=== Begin Enclosure ===

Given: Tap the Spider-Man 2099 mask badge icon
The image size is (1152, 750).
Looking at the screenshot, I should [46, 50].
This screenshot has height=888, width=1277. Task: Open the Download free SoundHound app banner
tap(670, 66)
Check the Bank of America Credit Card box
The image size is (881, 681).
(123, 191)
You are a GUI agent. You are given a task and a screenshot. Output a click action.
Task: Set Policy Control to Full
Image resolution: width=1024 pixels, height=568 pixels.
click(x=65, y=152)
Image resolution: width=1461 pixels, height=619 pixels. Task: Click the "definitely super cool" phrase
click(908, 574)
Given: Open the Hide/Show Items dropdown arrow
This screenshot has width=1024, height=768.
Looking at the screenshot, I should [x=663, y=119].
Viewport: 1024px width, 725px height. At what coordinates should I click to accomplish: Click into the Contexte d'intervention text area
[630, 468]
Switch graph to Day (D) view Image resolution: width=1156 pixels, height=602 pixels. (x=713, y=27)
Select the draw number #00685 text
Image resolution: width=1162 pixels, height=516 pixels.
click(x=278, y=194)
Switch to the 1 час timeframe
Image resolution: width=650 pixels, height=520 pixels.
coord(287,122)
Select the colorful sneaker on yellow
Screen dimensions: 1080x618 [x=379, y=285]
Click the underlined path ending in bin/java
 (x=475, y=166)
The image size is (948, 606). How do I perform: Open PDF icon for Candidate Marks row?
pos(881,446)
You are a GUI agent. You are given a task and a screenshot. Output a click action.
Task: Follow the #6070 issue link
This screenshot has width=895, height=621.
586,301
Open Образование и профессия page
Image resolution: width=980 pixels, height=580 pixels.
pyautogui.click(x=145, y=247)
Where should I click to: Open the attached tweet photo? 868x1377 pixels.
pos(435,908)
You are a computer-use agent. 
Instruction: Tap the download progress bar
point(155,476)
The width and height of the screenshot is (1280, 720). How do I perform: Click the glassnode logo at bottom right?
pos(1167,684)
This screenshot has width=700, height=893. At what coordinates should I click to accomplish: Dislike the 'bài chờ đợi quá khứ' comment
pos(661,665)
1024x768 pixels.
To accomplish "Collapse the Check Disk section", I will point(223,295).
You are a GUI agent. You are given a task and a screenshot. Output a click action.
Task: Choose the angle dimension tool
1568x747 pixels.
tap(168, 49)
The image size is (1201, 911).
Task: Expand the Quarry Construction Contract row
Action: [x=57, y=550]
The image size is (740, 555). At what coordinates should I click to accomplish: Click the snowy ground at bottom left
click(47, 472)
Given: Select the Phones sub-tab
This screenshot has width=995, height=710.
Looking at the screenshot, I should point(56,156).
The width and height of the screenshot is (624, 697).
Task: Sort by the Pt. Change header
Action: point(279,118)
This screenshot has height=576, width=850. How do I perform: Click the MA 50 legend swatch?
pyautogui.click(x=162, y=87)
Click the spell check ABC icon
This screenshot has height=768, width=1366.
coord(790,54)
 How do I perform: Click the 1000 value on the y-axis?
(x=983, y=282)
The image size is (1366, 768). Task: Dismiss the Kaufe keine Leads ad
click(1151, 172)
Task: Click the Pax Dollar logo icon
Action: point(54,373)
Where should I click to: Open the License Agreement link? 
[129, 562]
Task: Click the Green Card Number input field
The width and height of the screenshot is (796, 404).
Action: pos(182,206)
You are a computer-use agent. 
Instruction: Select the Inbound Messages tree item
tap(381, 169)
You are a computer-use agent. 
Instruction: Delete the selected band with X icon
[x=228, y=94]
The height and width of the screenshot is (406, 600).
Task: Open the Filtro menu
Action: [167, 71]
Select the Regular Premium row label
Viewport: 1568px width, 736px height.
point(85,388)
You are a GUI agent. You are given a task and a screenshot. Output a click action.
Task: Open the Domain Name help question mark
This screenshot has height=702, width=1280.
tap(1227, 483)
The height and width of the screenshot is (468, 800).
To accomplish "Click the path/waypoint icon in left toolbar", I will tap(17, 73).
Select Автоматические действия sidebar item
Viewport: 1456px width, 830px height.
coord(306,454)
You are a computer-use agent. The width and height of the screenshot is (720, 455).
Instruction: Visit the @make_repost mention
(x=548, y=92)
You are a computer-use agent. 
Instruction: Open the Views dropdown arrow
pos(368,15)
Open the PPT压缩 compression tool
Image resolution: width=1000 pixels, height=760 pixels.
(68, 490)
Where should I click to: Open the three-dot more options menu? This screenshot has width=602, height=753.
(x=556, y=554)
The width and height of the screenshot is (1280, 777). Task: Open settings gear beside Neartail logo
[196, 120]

=== End Enclosure ===

▶ [Task directions] Could you reproduce every record exactly as it appears?

▶ [Task response]
Given: Tap the Spider-Man 2099 mask badge icon
The image size is (1152, 750).
Looking at the screenshot, I should [46, 50].
This screenshot has height=888, width=1277. Task: Open the Download free SoundHound app banner
tap(670, 66)
Check the Bank of America Credit Card box
The image size is (881, 681).
(123, 191)
You are a GUI agent. You are given a task and a screenshot. Output a click action.
Task: Set Policy Control to Full
Image resolution: width=1024 pixels, height=568 pixels.
click(x=65, y=152)
Image resolution: width=1461 pixels, height=619 pixels. Task: Click the "definitely super cool" phrase
click(908, 574)
Given: Open the Hide/Show Items dropdown arrow
This screenshot has width=1024, height=768.
Looking at the screenshot, I should [x=663, y=119].
Viewport: 1024px width, 725px height. At what coordinates should I click to accomplish: Click into the Contexte d'intervention text area
[630, 468]
Switch graph to Day (D) view Image resolution: width=1156 pixels, height=602 pixels. (x=713, y=27)
Select the draw number #00685 text
Image resolution: width=1162 pixels, height=516 pixels.
click(x=278, y=194)
Switch to the 1 час timeframe
Image resolution: width=650 pixels, height=520 pixels.
coord(287,122)
Select the colorful sneaker on yellow
Screen dimensions: 1080x618 [x=379, y=285]
Click the underlined path ending in bin/java
 (x=475, y=166)
The image size is (948, 606). How do I perform: Open PDF icon for Candidate Marks row?
pos(881,446)
You are a GUI agent. You are given a task and a screenshot. Output a click action.
Task: Follow the #6070 issue link
This screenshot has width=895, height=621.
586,301
Open Образование и профессия page
Image resolution: width=980 pixels, height=580 pixels.
pyautogui.click(x=145, y=247)
Where should I click to: Open the attached tweet photo? 868x1377 pixels.
pos(435,908)
You are a computer-use agent. 
Instruction: Tap the download progress bar
point(155,476)
The width and height of the screenshot is (1280, 720). How do I perform: Click the glassnode logo at bottom right?
pos(1167,684)
This screenshot has width=700, height=893. At what coordinates should I click to accomplish: Dislike the 'bài chờ đợi quá khứ' comment
pos(661,665)
1024x768 pixels.
To accomplish "Collapse the Check Disk section", I will point(223,295).
You are a GUI agent. You are given a task and a screenshot. Output a click action.
Task: Choose the angle dimension tool
1568x747 pixels.
tap(168, 49)
The image size is (1201, 911).
Task: Expand the Quarry Construction Contract row
Action: [x=57, y=550]
The image size is (740, 555). At what coordinates should I click to accomplish: Click the snowy ground at bottom left
click(47, 472)
Given: Select the Phones sub-tab
This screenshot has width=995, height=710.
Looking at the screenshot, I should point(56,156).
The width and height of the screenshot is (624, 697).
Task: Sort by the Pt. Change header
Action: point(279,118)
This screenshot has height=576, width=850. How do I perform: Click the MA 50 legend swatch?
pyautogui.click(x=162, y=87)
Click the spell check ABC icon
This screenshot has height=768, width=1366.
coord(790,54)
 How do I perform: Click the 1000 value on the y-axis?
(x=983, y=282)
The image size is (1366, 768). Task: Dismiss the Kaufe keine Leads ad
click(1151, 172)
Task: Click the Pax Dollar logo icon
Action: point(54,373)
Where should I click to: Open the License Agreement link? 
[129, 562]
Task: Click the Green Card Number input field
The width and height of the screenshot is (796, 404).
Action: pos(182,206)
You are a computer-use agent. 
Instruction: Select the Inbound Messages tree item
tap(381, 169)
You are a computer-use agent. 
Instruction: Delete the selected band with X icon
[x=228, y=94]
The height and width of the screenshot is (406, 600).
Task: Open the Filtro menu
Action: [167, 71]
Select the Regular Premium row label
Viewport: 1568px width, 736px height.
point(85,388)
You are a GUI agent. You are given a task and a screenshot. Output a click action.
Task: Open the Domain Name help question mark
This screenshot has height=702, width=1280.
tap(1227, 483)
The height and width of the screenshot is (468, 800).
To accomplish "Click the path/waypoint icon in left toolbar", I will tap(17, 73).
Select Автоматические действия sidebar item
Viewport: 1456px width, 830px height.
coord(306,454)
You are a computer-use agent. The width and height of the screenshot is (720, 455).
Instruction: Visit the @make_repost mention
(x=548, y=92)
You are a computer-use agent. 
Instruction: Open the Views dropdown arrow
pos(368,15)
Open the PPT压缩 compression tool
Image resolution: width=1000 pixels, height=760 pixels.
(68, 490)
Where should I click to: Open the three-dot more options menu? This screenshot has width=602, height=753.
(x=556, y=554)
The width and height of the screenshot is (1280, 777). Task: Open settings gear beside Neartail logo
[196, 120]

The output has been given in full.